Rion stepped forward, lowering his weapon. "Doctor, talk to me. How long can you stabilize it?"

The scientist's hands shook violently. "It's already past primary containment. If someone manually regulates the coolant, we can delay the breach — but whoever does it will… they'll die before it stabilizes."

A cold silence settled over the room.

Rion didn't even blink. "Then I'll stay."

Yotsuba's voice cracked. "Captain, no! We can find another—"

"There's no time," Rion cut in sharply. His tone softened just slightly. "You all know the mission. Lives come first. That's an order."

Ryu slammed his fist against the wall. "Damn it! You always take the fall!"

Rion smirked faintly. "That's what the rank's for."

Kaede met his eyes, voice trembling. "You'd better haunt us if we make it out."

"I'll think about it," he said, trying to sound light — but his voice caught in his throat.

They split up, Rion staying with Daigo and Tatsu to cover the reactor chamber while the others evacuated the survivors. The air trembled with the reactor's rising pitch.

Then came the reinforcements.

"Multiple contacts approaching fast," Hina warned.

"Let them come," Rion muttered, reloading his rifle.

The blast doors shattered open, and dozens of armed men poured in — led by a towering figure clad in black combat armor, his scarred face lit by the reactor's glow.

"So this is the government's hound," the man sneered. "Too late to stop rebirth."

"Rebirth?" Rion scoffed. "You mean suicide."

The leader grinned and drew a curved blade. "Only through destruction can the world be pure again."

"Then you first."

The room erupted in chaos.

Gunfire thundered. Explosions rocked the floor. Rion and his men fought like a storm incarnate — every move efficient, brutal, unrelenting. Daigo's LMG mowed down enemies in torrents of fire. Tatsu vanished into the smoke, taking down foes with silent precision.

But they were outnumbered.

Daigo took a hit to the shoulder. "I'm fine— go!" he grunted, firing back one-handed.

Rion kicked over a console for cover, blind-fired, then ducked a grenade blast that shredded the wall behind him.

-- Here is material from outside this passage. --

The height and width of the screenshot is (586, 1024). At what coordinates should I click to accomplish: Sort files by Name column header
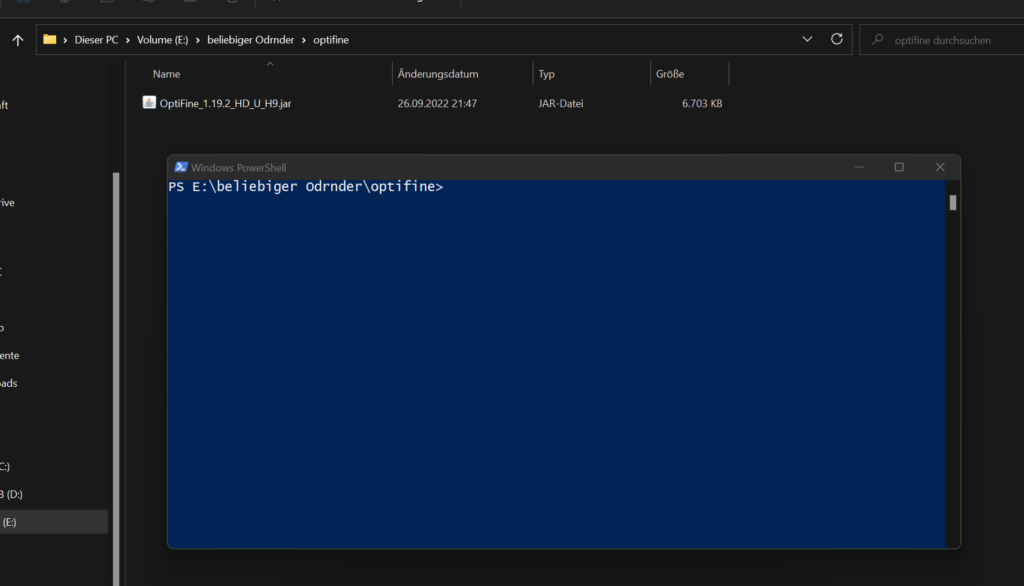tap(167, 74)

The leader charged, roaring like a beast. His blade clashed with Rion's combat knife. Sparks flew.

"You don't understand!" the leader spat, locking blades. "Your death changes nothing!"

Rion's muscles burned. He gritted his teeth, pushing back. "Then I'll die making it mean something."

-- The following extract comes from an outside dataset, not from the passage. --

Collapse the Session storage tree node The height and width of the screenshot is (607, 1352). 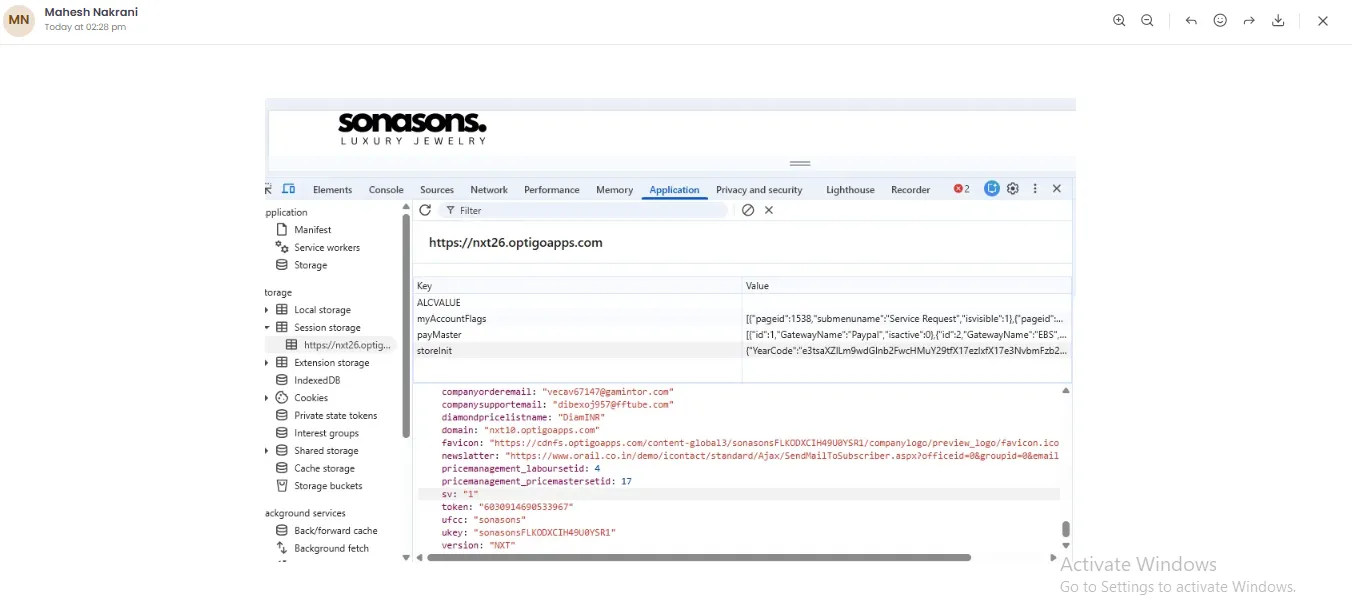267,328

The man swung again, grazing Rion's ribs. Pain exploded through his side. Ignoring it, Rion slammed his knee into the man's gut, twisted the knife free, and drove it deep into the terrorist's chest.

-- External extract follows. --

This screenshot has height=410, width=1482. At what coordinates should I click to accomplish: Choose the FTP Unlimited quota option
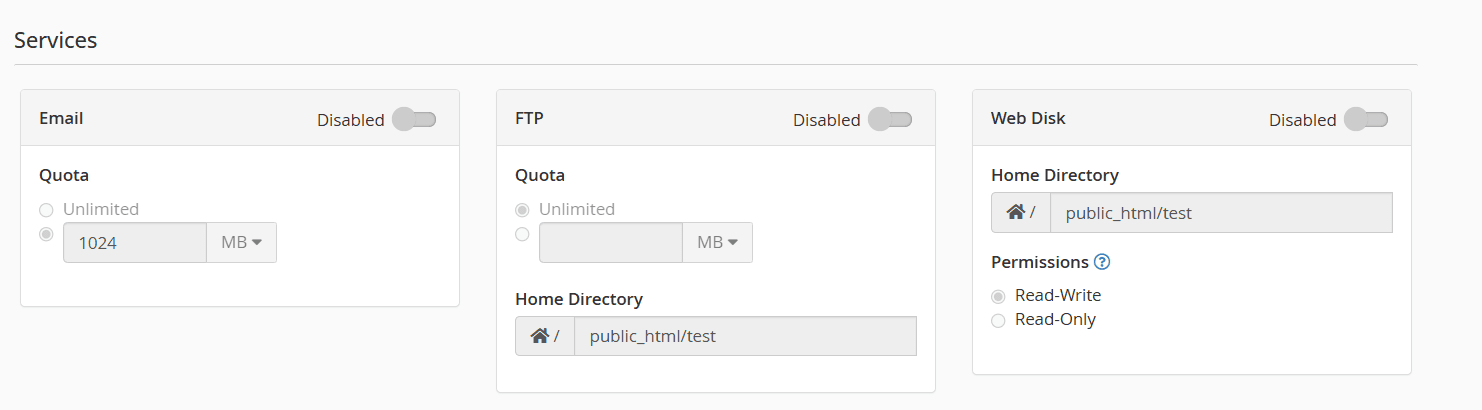[x=522, y=210]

The leader gasped, blood spilling from his lips. "You… fool…"

"Yeah," Rion muttered, yanking the blade free. "Get used to it."

The man collapsed.

"Captain!" Daigo shouted, running up. "You're bleeding bad!"

Rion forced a weak smile. "Just a scratch. Get out of here."

"But—"

"That's an order, soldier."

Daigo hesitated, saluted, and ran.

Rion leaned heavily against the console, blood soaking his armor. The alarms screamed louder, red lights flashing like a heartbeat.

"Team, report," he said hoarsely.

Ryu's voice came through the static. "All civilians secure. Everyone's out. We're clear, Captain."

Rion exhaled slowly, relief flickering in his fading vision. "Good… you did well."

He turned to the reactor. The energy inside pulsed wildly, colors shifting from blue to blinding white.

He typed in the override sequence, fingers trembling. Each key felt heavier than the last. The system accepted his command. The hum deepened — then steadied.

For a moment, the world seemed to hold its breath.

Rain hammered the windows. Lightning flared outside.

Rion's eyes softened. "Guess that's it, huh…" he whispered to no one. "At least they'll live."

He thought briefly of the sea breeze back home. His mother's smile. The laughter of his younger sister, back when the world still felt simple.

I kept my promise, Aoi, he thought. I protected them.

The reactor core glowed brighter. The containment chamber trembled violently.

The light became unbearable — white, pure, all-consuming.

Rion raised his head, his final whisper barely audible through the roar.

"It's over."

Then came silence.

A blinding white engulfed everything — fire, metal, and flesh — until even the storm outside vanished into stillness.

And in that stillness, all that remained of Captain Rion Arisaka… was darkness.